当前位置：网站首页>Tensorflow—Neural Style Transfer

Tensorflow—Neural Style Transfer

2022-07-03 10:27:00 【JallinRichel】

Style transfer [Style_transfer] Learning notes ——Tensorflow

The actual effect of the tutorial is shown
Overview of style transfer & The implementation idea of this tutorial
- Overview of style transfer
- The implementation idea of this tutorial
Preparation
- Software preparation
- Data preparation （ Download content and style pictures ）
Code implementation
Thank you for watching ！！
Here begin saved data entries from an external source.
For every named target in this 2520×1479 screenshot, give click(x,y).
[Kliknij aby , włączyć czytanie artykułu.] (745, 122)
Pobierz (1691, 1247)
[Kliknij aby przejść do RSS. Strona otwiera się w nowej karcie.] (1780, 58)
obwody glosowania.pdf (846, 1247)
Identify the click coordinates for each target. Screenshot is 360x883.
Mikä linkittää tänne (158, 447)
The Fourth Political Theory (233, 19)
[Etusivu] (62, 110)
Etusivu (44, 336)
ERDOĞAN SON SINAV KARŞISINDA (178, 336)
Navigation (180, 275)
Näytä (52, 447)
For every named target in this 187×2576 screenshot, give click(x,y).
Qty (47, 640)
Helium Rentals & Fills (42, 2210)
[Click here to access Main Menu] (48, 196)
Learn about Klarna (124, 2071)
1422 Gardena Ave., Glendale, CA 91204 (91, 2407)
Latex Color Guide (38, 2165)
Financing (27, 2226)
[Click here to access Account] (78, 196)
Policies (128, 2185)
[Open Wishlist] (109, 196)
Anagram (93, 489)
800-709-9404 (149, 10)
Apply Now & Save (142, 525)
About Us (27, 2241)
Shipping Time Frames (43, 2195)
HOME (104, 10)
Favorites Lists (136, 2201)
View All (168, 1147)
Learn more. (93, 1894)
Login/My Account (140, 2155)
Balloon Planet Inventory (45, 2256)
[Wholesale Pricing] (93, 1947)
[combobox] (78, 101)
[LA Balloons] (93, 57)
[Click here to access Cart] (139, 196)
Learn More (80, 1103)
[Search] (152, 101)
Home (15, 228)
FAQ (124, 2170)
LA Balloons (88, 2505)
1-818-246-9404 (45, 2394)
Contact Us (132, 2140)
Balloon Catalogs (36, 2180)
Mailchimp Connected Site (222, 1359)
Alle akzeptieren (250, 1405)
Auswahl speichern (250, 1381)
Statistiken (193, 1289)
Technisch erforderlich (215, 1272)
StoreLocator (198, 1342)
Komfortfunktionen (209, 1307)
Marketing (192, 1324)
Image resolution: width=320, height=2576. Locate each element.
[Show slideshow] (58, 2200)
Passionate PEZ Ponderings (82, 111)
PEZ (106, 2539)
！

explain ： This article is for the author to learn Tensorflow Study notes during the official tutorial , Now it is sorted out for your reference . You can read and learn this article as the Chinese translation of the official tutorial . The code of this tutorial is consistent with the official code , There are only a few minor changes .

Tensorflow The official tutorial link is attached at the end of the article .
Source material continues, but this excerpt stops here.